In my utopian view of the musical world, we would be free of overblown marketing and the TMZ culture that we have all been acclimated to. All the world is a stage and we are active in the theater of the circus like the atmosphere that comes with musical releases. Due to the surplus of social media, we are attached to the happenings of our favorite artists’ lives more than ever. We know what they eat, who they are dating, and even what pajamas they wear (crazy right?). With this, things like sexual and personal orientations come into play. As we are more active minded with the vestigial components of our artists, is that influencing how we listen to the music entirely? Well, I’m going to pose two different scenarios where this has happened.

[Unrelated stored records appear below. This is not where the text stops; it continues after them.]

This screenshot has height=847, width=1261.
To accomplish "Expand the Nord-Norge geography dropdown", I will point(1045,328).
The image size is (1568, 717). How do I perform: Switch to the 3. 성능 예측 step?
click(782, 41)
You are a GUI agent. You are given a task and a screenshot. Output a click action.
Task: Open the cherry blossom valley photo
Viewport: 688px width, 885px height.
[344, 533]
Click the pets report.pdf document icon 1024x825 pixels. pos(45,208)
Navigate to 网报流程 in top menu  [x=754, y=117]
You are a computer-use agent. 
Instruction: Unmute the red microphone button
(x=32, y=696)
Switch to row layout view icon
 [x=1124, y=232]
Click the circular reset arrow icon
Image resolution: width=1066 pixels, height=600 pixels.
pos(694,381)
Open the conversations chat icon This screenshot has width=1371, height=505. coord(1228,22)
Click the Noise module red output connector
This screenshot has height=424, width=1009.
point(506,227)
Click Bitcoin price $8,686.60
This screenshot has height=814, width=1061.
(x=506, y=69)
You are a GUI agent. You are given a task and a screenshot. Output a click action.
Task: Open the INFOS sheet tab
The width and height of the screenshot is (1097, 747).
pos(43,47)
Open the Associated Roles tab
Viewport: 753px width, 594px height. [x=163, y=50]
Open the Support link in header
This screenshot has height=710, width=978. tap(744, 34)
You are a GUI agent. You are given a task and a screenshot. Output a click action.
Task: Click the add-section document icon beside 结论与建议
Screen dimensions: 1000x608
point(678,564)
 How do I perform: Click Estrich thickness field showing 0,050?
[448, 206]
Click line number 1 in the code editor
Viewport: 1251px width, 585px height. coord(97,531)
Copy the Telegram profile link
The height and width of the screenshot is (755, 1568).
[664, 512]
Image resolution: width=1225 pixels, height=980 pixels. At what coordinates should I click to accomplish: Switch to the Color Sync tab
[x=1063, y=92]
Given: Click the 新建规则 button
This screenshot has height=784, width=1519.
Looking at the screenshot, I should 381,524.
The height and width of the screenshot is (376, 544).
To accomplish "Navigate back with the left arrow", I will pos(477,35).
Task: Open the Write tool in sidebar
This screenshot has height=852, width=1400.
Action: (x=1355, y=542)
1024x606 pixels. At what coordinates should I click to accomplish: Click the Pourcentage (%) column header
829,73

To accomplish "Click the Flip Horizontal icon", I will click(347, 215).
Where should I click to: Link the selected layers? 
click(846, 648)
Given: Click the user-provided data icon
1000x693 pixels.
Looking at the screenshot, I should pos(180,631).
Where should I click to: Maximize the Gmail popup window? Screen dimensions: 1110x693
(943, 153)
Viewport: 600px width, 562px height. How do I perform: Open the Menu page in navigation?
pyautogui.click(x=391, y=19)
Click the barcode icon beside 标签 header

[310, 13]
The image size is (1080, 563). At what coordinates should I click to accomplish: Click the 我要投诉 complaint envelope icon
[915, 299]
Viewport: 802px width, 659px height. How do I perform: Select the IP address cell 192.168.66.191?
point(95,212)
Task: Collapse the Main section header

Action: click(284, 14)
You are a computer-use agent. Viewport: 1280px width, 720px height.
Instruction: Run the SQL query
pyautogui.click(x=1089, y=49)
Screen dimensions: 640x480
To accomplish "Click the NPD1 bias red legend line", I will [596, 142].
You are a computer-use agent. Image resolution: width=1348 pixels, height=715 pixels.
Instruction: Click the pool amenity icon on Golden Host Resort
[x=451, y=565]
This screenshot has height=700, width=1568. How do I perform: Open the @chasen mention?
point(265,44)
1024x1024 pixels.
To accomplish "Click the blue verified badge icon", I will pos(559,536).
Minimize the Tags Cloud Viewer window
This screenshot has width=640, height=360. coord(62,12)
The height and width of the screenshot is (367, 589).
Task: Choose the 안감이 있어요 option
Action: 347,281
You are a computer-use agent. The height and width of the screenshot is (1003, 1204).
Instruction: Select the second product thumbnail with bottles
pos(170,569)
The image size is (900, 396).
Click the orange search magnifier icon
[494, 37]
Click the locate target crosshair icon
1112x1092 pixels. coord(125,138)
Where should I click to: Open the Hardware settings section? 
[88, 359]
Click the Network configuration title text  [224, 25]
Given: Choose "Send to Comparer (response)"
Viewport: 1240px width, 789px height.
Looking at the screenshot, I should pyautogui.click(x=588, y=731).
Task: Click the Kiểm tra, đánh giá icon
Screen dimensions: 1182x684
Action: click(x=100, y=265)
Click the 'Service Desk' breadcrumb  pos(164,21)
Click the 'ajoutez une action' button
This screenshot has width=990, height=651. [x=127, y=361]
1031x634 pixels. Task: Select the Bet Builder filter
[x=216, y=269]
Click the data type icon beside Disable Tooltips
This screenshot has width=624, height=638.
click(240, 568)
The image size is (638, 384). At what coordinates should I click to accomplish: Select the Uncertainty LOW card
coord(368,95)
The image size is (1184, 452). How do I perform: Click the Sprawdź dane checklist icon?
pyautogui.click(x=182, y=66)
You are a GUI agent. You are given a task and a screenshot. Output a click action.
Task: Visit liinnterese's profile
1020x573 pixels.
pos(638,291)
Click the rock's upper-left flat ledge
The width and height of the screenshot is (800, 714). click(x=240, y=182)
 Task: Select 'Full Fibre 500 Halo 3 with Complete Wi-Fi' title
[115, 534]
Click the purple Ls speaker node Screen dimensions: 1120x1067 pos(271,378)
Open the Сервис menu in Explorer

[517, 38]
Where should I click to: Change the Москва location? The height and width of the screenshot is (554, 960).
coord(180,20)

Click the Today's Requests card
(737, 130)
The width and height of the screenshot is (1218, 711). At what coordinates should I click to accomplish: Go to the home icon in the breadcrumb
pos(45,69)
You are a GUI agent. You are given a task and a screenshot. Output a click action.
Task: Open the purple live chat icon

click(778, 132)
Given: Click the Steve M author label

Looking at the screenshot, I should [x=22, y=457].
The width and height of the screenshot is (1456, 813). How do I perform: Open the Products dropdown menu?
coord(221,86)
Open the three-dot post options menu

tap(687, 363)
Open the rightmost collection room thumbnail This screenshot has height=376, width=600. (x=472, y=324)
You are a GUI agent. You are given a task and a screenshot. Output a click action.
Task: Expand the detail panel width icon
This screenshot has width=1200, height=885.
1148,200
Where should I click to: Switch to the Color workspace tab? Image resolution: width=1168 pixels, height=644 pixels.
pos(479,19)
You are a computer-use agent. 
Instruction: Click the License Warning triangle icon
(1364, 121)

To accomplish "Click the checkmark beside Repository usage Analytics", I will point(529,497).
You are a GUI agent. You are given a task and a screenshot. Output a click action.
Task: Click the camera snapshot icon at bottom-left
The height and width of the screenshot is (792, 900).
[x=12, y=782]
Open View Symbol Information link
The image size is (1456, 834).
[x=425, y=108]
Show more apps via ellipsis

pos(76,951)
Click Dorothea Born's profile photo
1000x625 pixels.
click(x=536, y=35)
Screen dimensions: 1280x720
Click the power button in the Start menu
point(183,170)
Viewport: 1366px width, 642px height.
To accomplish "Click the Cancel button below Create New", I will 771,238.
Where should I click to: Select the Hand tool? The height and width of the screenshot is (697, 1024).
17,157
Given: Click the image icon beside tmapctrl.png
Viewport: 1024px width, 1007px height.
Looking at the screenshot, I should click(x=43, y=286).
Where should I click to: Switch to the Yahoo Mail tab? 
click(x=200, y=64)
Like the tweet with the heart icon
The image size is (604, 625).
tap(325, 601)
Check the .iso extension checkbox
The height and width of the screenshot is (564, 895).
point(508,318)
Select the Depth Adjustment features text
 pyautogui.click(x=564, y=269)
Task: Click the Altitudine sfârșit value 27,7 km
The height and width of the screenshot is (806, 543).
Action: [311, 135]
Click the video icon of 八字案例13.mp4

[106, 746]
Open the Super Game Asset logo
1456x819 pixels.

A lot of people should be familiar with the band Lostprophets and the absolute heinous crimes done by former leader singer, Ian Watkins. This was a band that was a mainstay in my anti-shock CD player. “Shinobi vs. Dragon Ninja” used to be in my gym playlist all the time. Although they varied their sound from record to record, I was always interested to at least give it a listen — but I just can’t anymore. For some reason, I can’t bring myself to even hit play on a Lostprophets song for the time being and when I did, I cringed a little. This is not fair to any of the instrumental pieces of Lostprophets at all, but knowing the extent of the crimes that were committed in Watkins’ case, it’s extremely hard to listen to him sing about the wistful times of summer. Even watching a previous concert video is tough, especially contrasting how happy Ian seemed performing and the gruesome details of the court case that came out to the public.
I fear that this is the attitude that most fans are going to take on with the other members of Lostprophets who decided to join a new band, No Devotion. Look at this in contrast to As I Lay Dying. Former lead singer Tim Lambesis attempted to hire a hit man to kill his ex-wife. I’m not saying that either crime is worse than the other. Different people are going to have different viewpoints on this. From my observations, people are critiquing Wovenwar (the new project from former members of As I Lay Dying) based on the musical aspect and not the crime aspect of the former lead singer. Attempted murder is insanely terrible. With that being said, there’s a definite stigma associated to crimes that happen to under-aged children and teens and rightfully so. I would be hard pressed to think that the Lostprophets name would be done away completely in any new project in order to deter this.
Recently Sam Smith put out his debut album, In the Lonely Hour, in the United States. A couple of weeks prior to that, Smith had mentioned that the album was about a man that he loved and that love was never reciprocated. Many people either acclimated that to a marketing ploy or disregarded the album completely because of the same sex nature. This was shocking to me as it seemed Smith just mentioned it in passing. A similar situation happened with Frank Ocean leading up to the release of his debut album, Channel Orange. Before the release, Ocean took to his Tumblr account and addressed that some songs were indeed about a man he fell in love with. Backlash ensued for the same reasons, which is strange as the music community has always claimed to be an open and accepting community.
We are no stranger to these types of musical figures, from Boy George to the androgynous nature of early David Bowie. Music is a universal language — that’s really what is great about it. You can take lyrics and formulate them to your own situation. At least that’s how great musicians write them. Is it really fair to hold someone’s sexual orientation as the reason to why you would not listen to a potentially great album or the question the authenticity of their music? For the sake of sounding like a political channel, it’s refreshing to see that both of these albums were not only top ten on the charts, but recognized for the art that they put forth and not nit-picked for the meaning of that art.
Ultimately, you the music listener will decide about what you will listen and not listen to. It is within your right, but I give a specific caution to come to your own opinion after receiving the facts. Our musical heroes are indeed human. Some try to save the world and some do really bad things. Then again, we all are human, right?